Researcher’s analysis could help with understanding, future development of multimodal sensors

July 19, 2022

By Mary Fetzer

By UNIVERSITY PARK, Pa. — A study led by Huanyu “Larry” Cheng, James L. Henderson, Jr. Memorial Associate Professor of Engineering Science and Mechanics in the Penn State College of Engineering, examined the ways to decouple input signals for multimodal sensors, which is important for avoiding complicated signal processing steps and allowing for high accuracy with the multimodal sensors.  

The review article was published in Advanced Science.  

Highly sensitive and multimodal sensors have recently emerged for a wide range of applications, such as bioelectronics, robotics, health monitoring devices and human-machine interfaces. However, when multiple input signals — such as pressure, temperature and strain — are present, it can be difficult to isolate the target input signal that scientists are trying to measure in order to manipulate dexterous objects with robotic hands or accurately inform health/disease conditions.

 graphic illustration of multimodal sensors and interference

A review article by Penn State researchers examines the evolution of multimodal sensors in detecting numerous input signals from discrimination and interference suppression to decoupling. Advanced Science has accepted the paper for publication. Credit: Ruoxi Yang/Penn State

“The selection of the multifunctional materials and the design of the sensor structures play a significant role in multimodal sensors with decoupled sensing mechanisms,” Cheng said.  

The article covers the team’s review of early efforts that explored different output patterns to distinguish the corresponding input signals applied to the sensor in sequence. The article then discusses methods to suppress the influence of other input stimuli on the output signal. In their review, the researchers note that it is possible to integrate the sensors with different sensing principles, exhibiting minimized interference. Additionally, the researchers note in the article that novel materials and structures can provide multiple sensing mechanisms in a single sensing unit to give multiple different outputs to simultaneously detect multiple inputs. The study highlights insights into the materials’ properties, structure effects and sensing mechanisms in recognition of different input signals. 

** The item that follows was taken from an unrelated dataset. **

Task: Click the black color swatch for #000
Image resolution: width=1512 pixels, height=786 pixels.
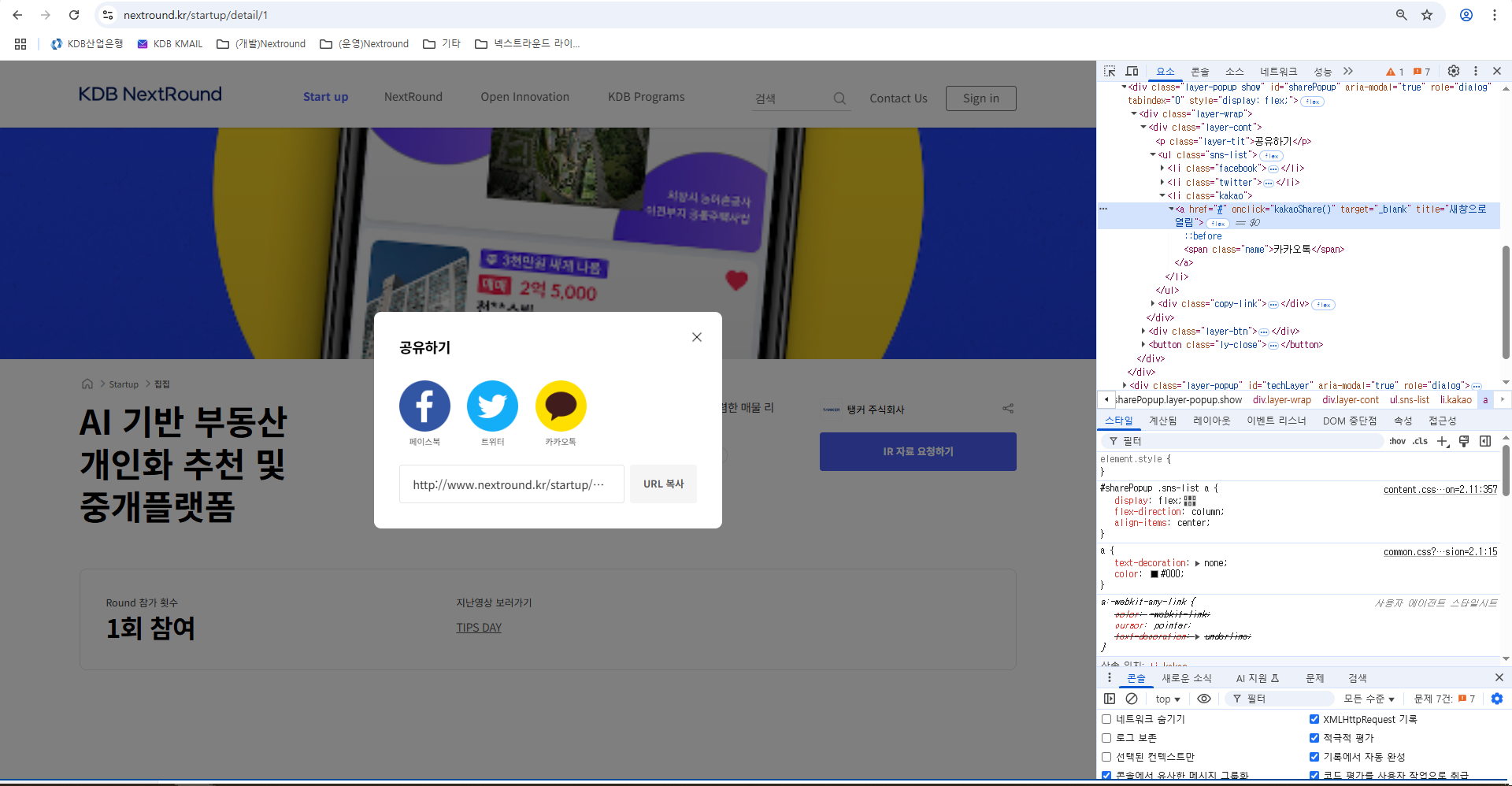Action: [1154, 574]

By understanding the current limitations and identifying future opportunities with the help of Cheng’s analysis, researchers can better work on the next generation of flexible, stretchable and truly multimodal sensors, according to the researchers.   

In addition to his appointment in engineering science and mechanics, Cheng is affiliated with the Materials Research Institute, the Institutes of Energy and the Environment, the Institute for Computational and Data Sciences and the College of Earth and Mineral Sciences. He is also affiliated with the departments of Industrial and Manufacturing Engineering, Architectural Engineering, Biomedical Engineering and Mechanical Engineering.

Contributors to this review article include Han Yan and Tiejun Li, both affiliated with Hebei University of Technology School of Mechanical Engineering; Wanqing Zhang, doctoral student, and Naveen Tiwari, postdoctoral researcher, both with the Penn State Department of Engineering Science and Mechanics; and Ruoxi Yang, affiliated with both Hebei University and Penn State. 

The National Science Foundation, National Institutes of Health, Hebei University of Technology and Penn State supported this research.